Optimizing Interplanar Spacing, Oxygen Vacancies and Micromorphology via Lithium-Ion Pre-Insertion into Ammonium Vanadate Nanosheets for Advanced Cathodes in Aqueous Zinc-Ion Batteries.

Ammonium vanadates, featuring an N─H···O hydrogen bond network structure between NH 4 + and V─O layers, have become popular cathode materials for aqueous zinc-ion batteries (AZIBs). Their appeal lies in their multi-electron transfer, high specific capacity, and facile synthesis. However, a major drawback arises as Zn 2+ ions tend to form bonds with electronegative oxygen atoms between V─O layers during cycling, leading to irreversible structural collapse.
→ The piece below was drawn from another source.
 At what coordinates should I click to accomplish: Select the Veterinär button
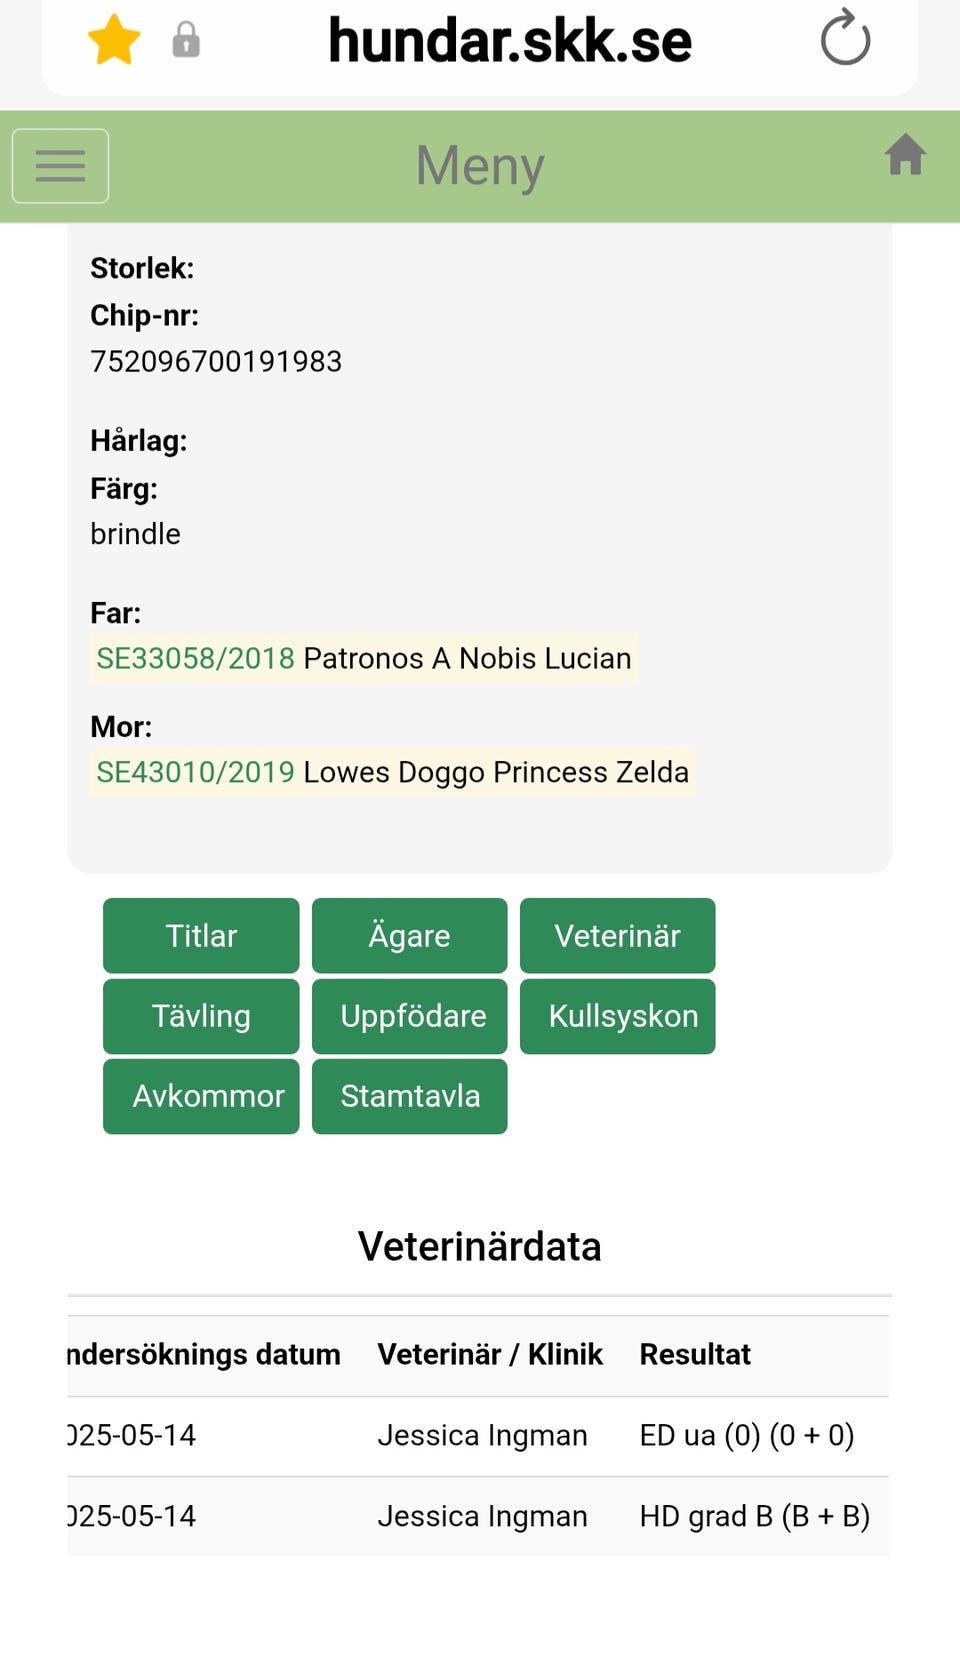[x=617, y=936]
Herein, Li + pre-insertion into the intermediate layer of NH 4 V 4 O 10 is proposed to enhance the electrochemical activity of ammonium vanadate cathodes for AZIBs, which extends the interlayer distance of NH 4 V 4 O 10 to 9.8 Å and offers large interlaminar channels for Zn 2+ (de)intercalation. Moreover, Li + intercalation weakens the crystallinity, transforms the micromorphology from non-nanostructured strips to ultrathin nanosheets, and increases the level of oxygen defects, thus exposing more active sites for ion and electron transport, facilitating electrolyte penetration, and improving electrochemical kinetics of electrode. In addition, the introduction of Li + significantly reduces the bandgap by 0.18 eV, enhancing electron transfer in redox reactions. Leveraging these unique advantages, the Li + pre-intercalated NH 4 V 4 O 10 cathode exhibits a high reversible capacity of 486.1 mAh g -1 at 0.5 A g -1 and an impressive capacity retention rate of 72% after 5,000 cycles at 5 A g -1 .